Soliciting Temptation is a play-long dialogue that skirts around and never comes to grips with the very serious subject it raises. The two performers successfully invoke a number of emotions ranging through anger, humiliation and (for the man) the very present fear of exposure.
The fulcrum of power gravitates back and forth between the two as they take turns grabbing the advantage. She stakes out the moral high-ground, although he observes she sounds as if she’s reading off a website. He is given the unenviable task of trying to rationalize the sex trade.
“It improves the local economy,” the Man says weakly. He even goes at some length into the wet dream of every john – that real love is generated during the transaction.
“She sings in the morning,” he rhapsodizes. Overall is a good actor, but I don’t think he convinced anyone in the audience – certainly not the Woman. The dialogue is generally artificial and you can almost see the ideas gestating in the mind of the playwright.

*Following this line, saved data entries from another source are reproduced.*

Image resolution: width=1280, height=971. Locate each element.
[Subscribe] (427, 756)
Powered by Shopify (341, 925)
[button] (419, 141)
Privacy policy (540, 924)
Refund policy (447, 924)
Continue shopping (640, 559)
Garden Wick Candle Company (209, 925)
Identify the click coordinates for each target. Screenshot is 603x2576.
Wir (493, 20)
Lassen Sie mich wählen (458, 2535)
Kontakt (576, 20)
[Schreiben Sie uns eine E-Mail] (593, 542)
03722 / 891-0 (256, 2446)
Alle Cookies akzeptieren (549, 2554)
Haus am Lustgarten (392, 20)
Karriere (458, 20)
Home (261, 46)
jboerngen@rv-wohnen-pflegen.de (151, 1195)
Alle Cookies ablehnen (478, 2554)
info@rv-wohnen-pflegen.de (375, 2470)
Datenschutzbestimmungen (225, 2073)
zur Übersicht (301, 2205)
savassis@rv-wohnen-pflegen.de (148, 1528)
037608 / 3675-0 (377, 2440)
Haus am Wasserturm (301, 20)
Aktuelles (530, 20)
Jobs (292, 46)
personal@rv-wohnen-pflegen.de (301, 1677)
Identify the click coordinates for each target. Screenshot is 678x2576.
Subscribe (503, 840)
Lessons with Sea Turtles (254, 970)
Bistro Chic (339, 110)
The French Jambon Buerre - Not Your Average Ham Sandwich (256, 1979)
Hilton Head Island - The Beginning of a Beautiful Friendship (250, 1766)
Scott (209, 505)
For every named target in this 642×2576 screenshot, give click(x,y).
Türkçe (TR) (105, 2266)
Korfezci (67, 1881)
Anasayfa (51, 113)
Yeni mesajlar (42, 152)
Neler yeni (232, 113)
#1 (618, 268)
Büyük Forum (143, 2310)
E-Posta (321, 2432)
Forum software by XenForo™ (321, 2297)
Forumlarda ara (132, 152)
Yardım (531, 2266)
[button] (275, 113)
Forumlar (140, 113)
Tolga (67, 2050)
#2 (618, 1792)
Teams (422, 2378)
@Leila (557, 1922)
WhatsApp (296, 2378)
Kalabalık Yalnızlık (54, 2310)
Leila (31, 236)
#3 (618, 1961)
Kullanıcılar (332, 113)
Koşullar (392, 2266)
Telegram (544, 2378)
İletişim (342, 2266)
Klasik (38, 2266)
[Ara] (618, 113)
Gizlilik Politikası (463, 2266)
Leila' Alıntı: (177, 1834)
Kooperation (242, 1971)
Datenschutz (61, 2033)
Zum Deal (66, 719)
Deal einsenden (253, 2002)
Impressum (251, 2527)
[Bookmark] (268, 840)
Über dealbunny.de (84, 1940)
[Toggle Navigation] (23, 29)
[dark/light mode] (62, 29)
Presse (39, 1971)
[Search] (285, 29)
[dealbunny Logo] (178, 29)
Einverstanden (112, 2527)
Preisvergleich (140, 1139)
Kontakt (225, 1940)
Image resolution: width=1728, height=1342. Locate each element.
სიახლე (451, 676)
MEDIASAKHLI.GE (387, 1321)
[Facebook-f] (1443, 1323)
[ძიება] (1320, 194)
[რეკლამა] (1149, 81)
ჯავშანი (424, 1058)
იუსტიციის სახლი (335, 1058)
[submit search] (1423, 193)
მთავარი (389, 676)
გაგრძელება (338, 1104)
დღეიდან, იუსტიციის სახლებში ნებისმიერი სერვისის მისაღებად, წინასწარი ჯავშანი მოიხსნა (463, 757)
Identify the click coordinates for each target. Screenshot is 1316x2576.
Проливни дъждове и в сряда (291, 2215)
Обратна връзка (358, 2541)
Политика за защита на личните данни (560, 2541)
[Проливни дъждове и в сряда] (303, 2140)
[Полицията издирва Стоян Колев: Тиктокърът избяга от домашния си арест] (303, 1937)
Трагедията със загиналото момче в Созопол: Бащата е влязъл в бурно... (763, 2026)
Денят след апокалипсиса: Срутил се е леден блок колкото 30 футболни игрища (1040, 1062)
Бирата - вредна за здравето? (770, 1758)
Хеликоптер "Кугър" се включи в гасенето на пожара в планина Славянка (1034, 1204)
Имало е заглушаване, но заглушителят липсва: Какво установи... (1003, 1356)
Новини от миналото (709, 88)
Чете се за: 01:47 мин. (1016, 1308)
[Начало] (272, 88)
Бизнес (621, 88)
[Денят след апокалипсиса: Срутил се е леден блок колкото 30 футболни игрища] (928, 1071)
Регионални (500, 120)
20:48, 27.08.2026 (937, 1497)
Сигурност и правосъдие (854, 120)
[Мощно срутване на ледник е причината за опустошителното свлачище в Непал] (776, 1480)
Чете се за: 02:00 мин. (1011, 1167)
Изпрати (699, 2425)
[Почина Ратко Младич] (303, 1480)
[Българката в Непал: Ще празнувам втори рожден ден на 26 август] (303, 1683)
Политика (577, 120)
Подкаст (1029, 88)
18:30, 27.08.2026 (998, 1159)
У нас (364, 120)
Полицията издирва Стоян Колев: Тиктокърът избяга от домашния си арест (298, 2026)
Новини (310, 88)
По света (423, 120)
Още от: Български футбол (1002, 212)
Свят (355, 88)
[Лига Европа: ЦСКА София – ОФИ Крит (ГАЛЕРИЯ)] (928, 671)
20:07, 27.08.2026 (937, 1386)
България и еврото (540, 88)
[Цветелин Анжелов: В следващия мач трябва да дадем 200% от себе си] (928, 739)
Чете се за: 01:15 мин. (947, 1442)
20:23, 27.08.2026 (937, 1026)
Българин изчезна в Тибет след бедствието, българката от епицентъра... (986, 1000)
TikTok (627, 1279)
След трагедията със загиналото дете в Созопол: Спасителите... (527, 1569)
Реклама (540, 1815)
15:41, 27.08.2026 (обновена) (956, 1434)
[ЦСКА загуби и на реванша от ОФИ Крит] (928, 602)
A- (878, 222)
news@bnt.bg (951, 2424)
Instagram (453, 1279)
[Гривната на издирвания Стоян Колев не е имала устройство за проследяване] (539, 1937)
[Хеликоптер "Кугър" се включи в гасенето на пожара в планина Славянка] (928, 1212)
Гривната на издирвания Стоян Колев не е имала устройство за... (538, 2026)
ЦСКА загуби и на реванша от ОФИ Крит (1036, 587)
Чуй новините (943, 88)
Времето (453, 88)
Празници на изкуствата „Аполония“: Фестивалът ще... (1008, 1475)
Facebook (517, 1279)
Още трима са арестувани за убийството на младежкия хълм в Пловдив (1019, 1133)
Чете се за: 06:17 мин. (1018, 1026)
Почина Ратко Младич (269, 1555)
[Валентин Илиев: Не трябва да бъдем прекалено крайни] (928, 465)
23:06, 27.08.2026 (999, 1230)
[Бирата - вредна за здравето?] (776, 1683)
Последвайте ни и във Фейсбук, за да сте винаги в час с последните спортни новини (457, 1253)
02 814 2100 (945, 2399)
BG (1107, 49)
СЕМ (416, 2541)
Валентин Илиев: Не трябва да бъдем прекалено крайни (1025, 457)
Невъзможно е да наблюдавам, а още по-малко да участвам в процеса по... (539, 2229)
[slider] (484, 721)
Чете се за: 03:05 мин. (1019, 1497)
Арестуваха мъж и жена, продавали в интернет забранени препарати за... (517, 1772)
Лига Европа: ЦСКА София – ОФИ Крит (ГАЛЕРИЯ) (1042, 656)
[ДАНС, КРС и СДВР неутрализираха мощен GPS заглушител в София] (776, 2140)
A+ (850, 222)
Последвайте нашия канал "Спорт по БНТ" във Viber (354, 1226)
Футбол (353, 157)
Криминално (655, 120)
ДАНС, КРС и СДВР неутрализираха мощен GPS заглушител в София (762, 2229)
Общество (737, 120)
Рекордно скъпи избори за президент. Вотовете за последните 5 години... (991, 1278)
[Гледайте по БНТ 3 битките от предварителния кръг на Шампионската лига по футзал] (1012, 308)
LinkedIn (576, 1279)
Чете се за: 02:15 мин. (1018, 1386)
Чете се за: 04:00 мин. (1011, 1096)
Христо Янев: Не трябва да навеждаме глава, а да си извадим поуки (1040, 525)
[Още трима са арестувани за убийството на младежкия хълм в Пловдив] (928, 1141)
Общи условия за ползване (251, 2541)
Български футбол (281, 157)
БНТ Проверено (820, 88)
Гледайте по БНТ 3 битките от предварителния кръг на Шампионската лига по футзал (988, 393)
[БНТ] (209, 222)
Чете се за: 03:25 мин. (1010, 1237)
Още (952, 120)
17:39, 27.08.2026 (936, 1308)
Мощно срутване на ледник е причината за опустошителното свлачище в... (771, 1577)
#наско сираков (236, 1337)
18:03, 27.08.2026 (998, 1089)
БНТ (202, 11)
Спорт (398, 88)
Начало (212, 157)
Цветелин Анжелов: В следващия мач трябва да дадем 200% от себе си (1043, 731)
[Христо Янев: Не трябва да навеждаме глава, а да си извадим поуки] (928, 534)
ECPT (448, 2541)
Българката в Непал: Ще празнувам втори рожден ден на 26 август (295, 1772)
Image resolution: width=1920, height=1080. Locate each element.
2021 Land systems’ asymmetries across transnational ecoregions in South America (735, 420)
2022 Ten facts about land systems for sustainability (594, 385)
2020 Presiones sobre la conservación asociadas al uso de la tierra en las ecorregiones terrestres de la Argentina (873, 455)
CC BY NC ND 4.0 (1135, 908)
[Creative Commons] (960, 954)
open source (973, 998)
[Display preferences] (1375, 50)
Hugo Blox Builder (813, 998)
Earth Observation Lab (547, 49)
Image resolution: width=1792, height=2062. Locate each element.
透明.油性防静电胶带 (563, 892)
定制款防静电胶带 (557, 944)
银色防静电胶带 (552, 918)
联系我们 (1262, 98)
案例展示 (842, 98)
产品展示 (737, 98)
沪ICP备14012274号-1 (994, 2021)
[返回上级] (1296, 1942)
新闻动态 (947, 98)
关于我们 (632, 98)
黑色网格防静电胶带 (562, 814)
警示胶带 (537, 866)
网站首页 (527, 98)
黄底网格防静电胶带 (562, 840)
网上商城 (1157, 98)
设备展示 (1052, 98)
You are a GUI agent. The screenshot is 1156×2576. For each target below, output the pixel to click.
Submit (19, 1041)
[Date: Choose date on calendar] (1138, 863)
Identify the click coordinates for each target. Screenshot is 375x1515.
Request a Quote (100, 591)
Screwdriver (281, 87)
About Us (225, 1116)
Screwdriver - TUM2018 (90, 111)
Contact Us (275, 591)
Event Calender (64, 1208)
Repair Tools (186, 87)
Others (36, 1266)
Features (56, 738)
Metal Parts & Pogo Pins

As the work progresses, Shields tries to move her characters toward some human connection (or at least some common ground) and in that she is largely assisted by the two performers. They battle gamely to overcome the problems with the script and you find yourself at least mildly involved with the two – all of which is rendered moot when Shields suddenly pulls the play out from under them with a precipitous and highly unsatisfactory ending.
At the beginning of the play the air conditioner and the fan are broken. In some ways, so are the two characters. Probably neither will ever be repaired. The topic certainly deserves a probing theatrical investigation and while the play opens up Pandora’s Box, it doesn’t look very deeply inside.